Among the buffoons and demagogues who are the face of American conservatism today, foremost is not a political leader. Rush Limbaugh, now two decades on the scene and at an unprecedented level of influence, has permitted himself, and been permitted, to evolve into a street corner rabble rouser, bully, and racist with a microphone and an antenna. Beyond his wishing for the (first black) American president to fail – and conservatives still claiming, nonetheless, that they are themselves the very nature of patriotism – he played “Barack the Magic Negro” on his show and the Right did not flinch. Now it is no problem for him to say that the most multi-skilled media personality of the past two decades – more than he – Oprah Winfrey, is a success only because she is black. Or that “if Obama weren’t black he might be a tour guide in Honolulu.” Because Limbaugh doesn’t actually say “Pullman porter” or “shoeshine boy,” conservatives persuade themselves that there is no racial derogation involved. Forty-five years of social policy aimed at correcting the consequences of centuries of racial abuse were so overwhelming to some whites that now they comfortably believe that the state of the nation is such that the only reason a person succeeds is because she is black. But then you can show many conservatives an image of the country’s first black president drawn as an African witch doctor, with a bone through his nose, and they will not recognize it as racist.

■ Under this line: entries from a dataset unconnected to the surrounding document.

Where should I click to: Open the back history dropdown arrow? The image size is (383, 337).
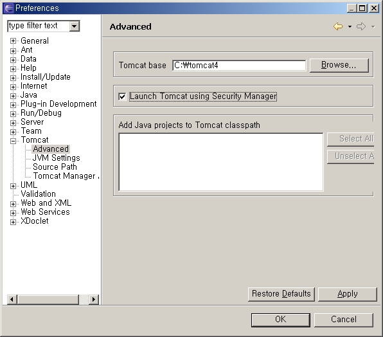click(350, 26)
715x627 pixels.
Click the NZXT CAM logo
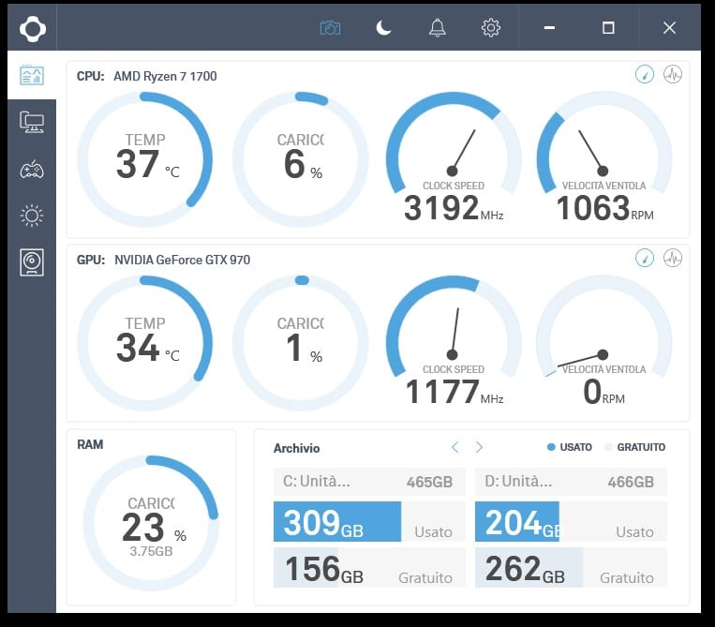coord(33,29)
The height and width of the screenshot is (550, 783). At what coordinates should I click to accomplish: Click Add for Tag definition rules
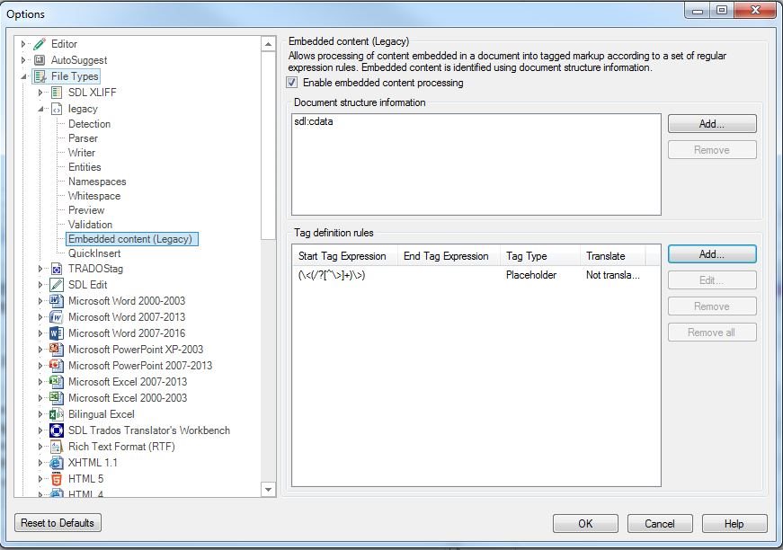pos(712,254)
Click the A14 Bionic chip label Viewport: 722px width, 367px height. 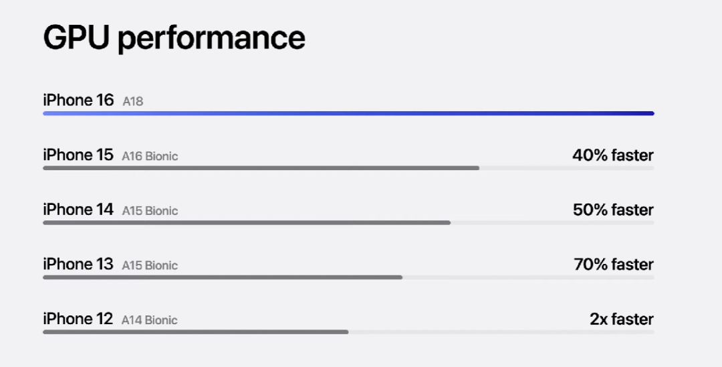point(150,320)
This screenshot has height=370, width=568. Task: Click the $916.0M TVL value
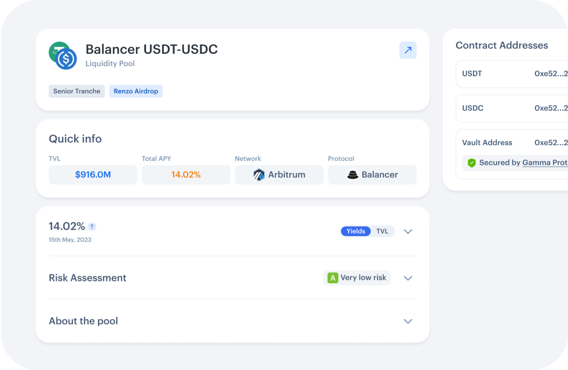pos(93,175)
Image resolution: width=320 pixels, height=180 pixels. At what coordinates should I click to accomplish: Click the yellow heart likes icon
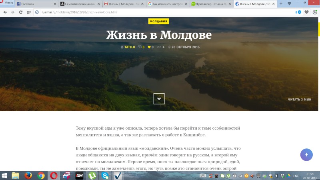pos(149,47)
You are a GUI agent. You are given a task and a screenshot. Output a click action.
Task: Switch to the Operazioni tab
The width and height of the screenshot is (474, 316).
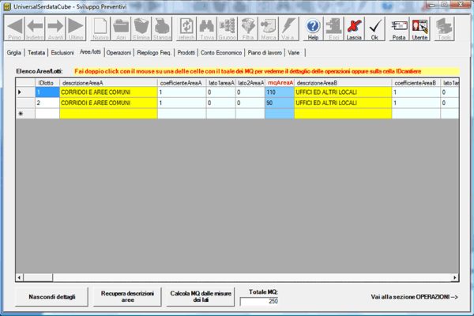point(119,52)
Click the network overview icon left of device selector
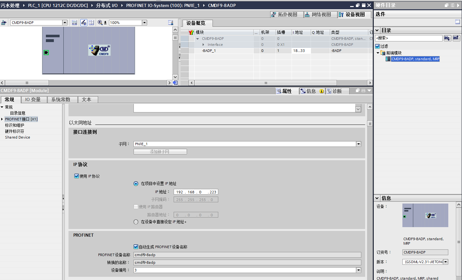The image size is (462, 280). click(4, 23)
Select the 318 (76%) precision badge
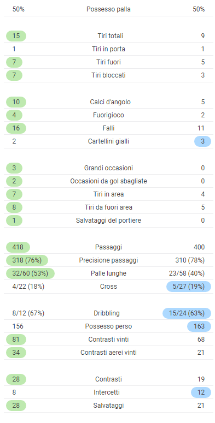The image size is (215, 423). click(27, 260)
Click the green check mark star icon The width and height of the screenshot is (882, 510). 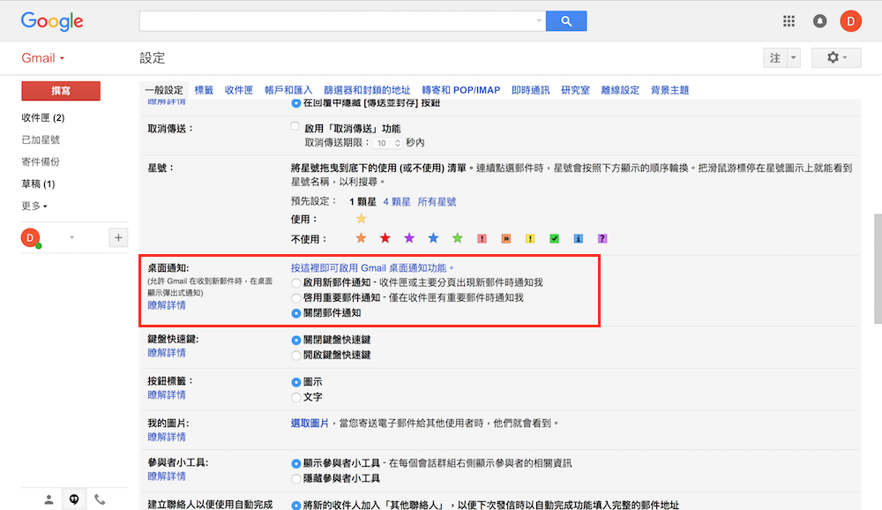click(554, 238)
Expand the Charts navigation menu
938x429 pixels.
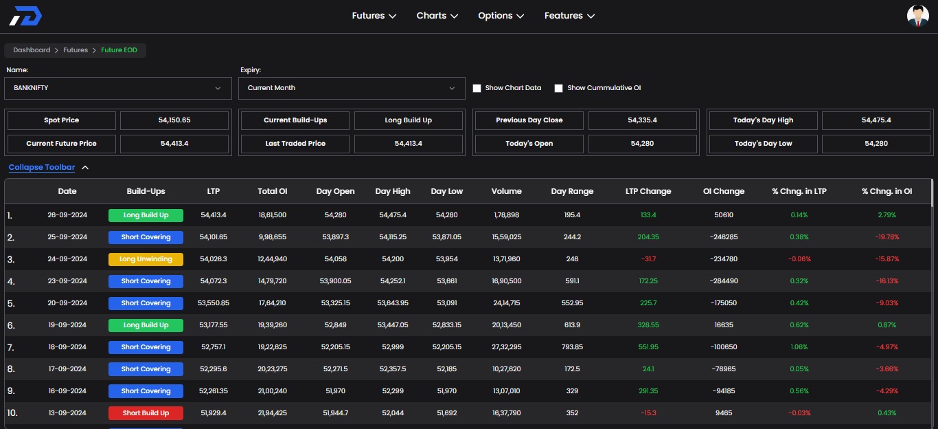coord(437,16)
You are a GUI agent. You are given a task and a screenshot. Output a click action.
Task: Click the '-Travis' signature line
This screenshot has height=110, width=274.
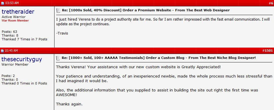tap(62, 33)

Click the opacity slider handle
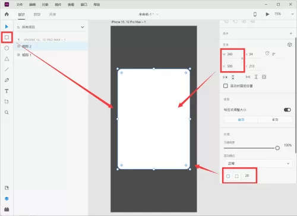click(x=277, y=148)
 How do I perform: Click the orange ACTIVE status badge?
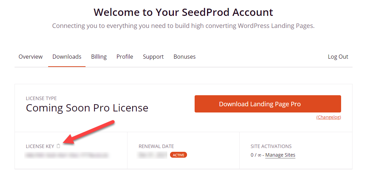click(178, 155)
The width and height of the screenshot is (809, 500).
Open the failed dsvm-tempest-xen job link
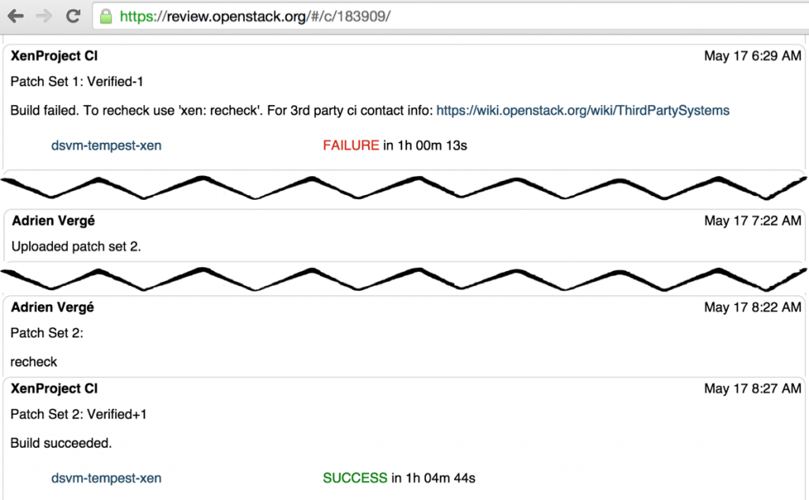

Or you have Sharon Angle in Nevada, who wants to be so honest – that is, you know, different from the powers that be – in her pursuit of Harry Reid’s senate seat that she will take legal action to try to prevent her original campaign website, with her real policy views, from being reposted to the Web. A similar verbal cover up took place as she backtracked on what is obviously her genuine belief, that a private company might despoil a major portion of the American environment with the government having no legitimate ameliorative role to play in persuading that company to compensate financially injured citizens. Another Republican for the people.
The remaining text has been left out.